ゲームのタイトルを覚えることも、全ゲームの詳細情報をチェックするのも
大変な時代になってしまいました。

こんな状況になると、個人開発のゲーム、あるいは企業製の「新作ブランド」も、
「一つ一つが注目される確率」は相対的にかなり低下すると私は考えています。

では、過去の資産に頼れない新作ブランドで売り出す場合は、
一体どんな名前にするのが普及させるにあたって効率的でしょうか?
そう考えた場合、だいぶ昔ながらの命名法である、

●ジャンル名やゲーム内容が強く伝わるゲーム名

を付けることは、割と強力な策なのではないかなと思っています。
というのも、

●現在はゲームの数が多すぎて、「名前のみ表示された一覧ページ」から飛んで
「詳細ページ」まで見てくれる人が割合的に減っているため


です。サイトにもよりますが、ダウンロードサイトで多くのゲームが並んでいる場合、
まず一番最初の一覧に出るのは「ゲーム名」と「バナー・アイコン」(+あって短い紹介文)が主で、
「詳しい紹介内容」はそのゲーム名をクリックして飛んだ先で表示されます。
現実世界の店舗で棚に置いてもらう場合も、ほぼ同様でしょう。

その中で少しでもお客さまに見てもらおうとするなら、
「ゲーム名」と「バナー・アイコン」だけでなんとか自分の作品に
注意を割いてもらうべく、情報を届けることが最重要です。

たとえば今のSteamでは、一日20~30件ずつゲームがアップされるので、
うちみたいな宣伝力に圧倒的に劣るところが何かゲームを出した場合、
「見ただけで興味を引く可能性がある名前+バナー・アイコン」でないと
ほとんど注目されずに流れてしまうリスクがあると考えています。
「ゲーム一覧」に並んでいる時点でお客様を引き寄せるかなりの努力をしないと、
そもそもゲーム詳細ページまで開いてくれないでしょう。

1日何十本もゲームがリリースされている中で、
あなたがたまたま「ゲーム詳細ページ」まで飛んだゲームがあるのでしたら、
それは作者様やパブリッシャー様が「ゲーム一覧」の時点で
うまくお客様を引き寄せる仕事ができている、ということなのだと思います。


<たとえばどんな名前を付ける?>

たとえば名前が決まっていないファンタジーのシミュレーションゲームがあるとします。
それは、重厚で練り込んだ世界観がバックにあるゲームですが、
そこであえてジャンル名重視の「タクティクスナイツ」という名前で売り出すことを考えてみます。
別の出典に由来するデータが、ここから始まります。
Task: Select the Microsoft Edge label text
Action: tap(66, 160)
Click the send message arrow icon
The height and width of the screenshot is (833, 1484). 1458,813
『タクティクスナイツ』なら、ファンタジー系シミュレーションRPGに興味がある人なら
ゲームタイトルだけ見て「もしかしたら好みに合うヤツかな?」と思われるでしょうし、
そのまま詳細説明ページまで見てもらえる確率も上がりそうに思えます。
もちろんその際、同時に表示されるであろうバナーやアイコンも、
雰囲気の方向性を伝えるのに役立つでしょう。

一方で、これが『タクティクスナイツ』という名前でなく、
ゲーム世界の名前から取って『クロモア・ロコマ』なんて名前にしていたら、
その名前だけではシミュレーションRPGを探している人はクリックしなくなるかもしれません。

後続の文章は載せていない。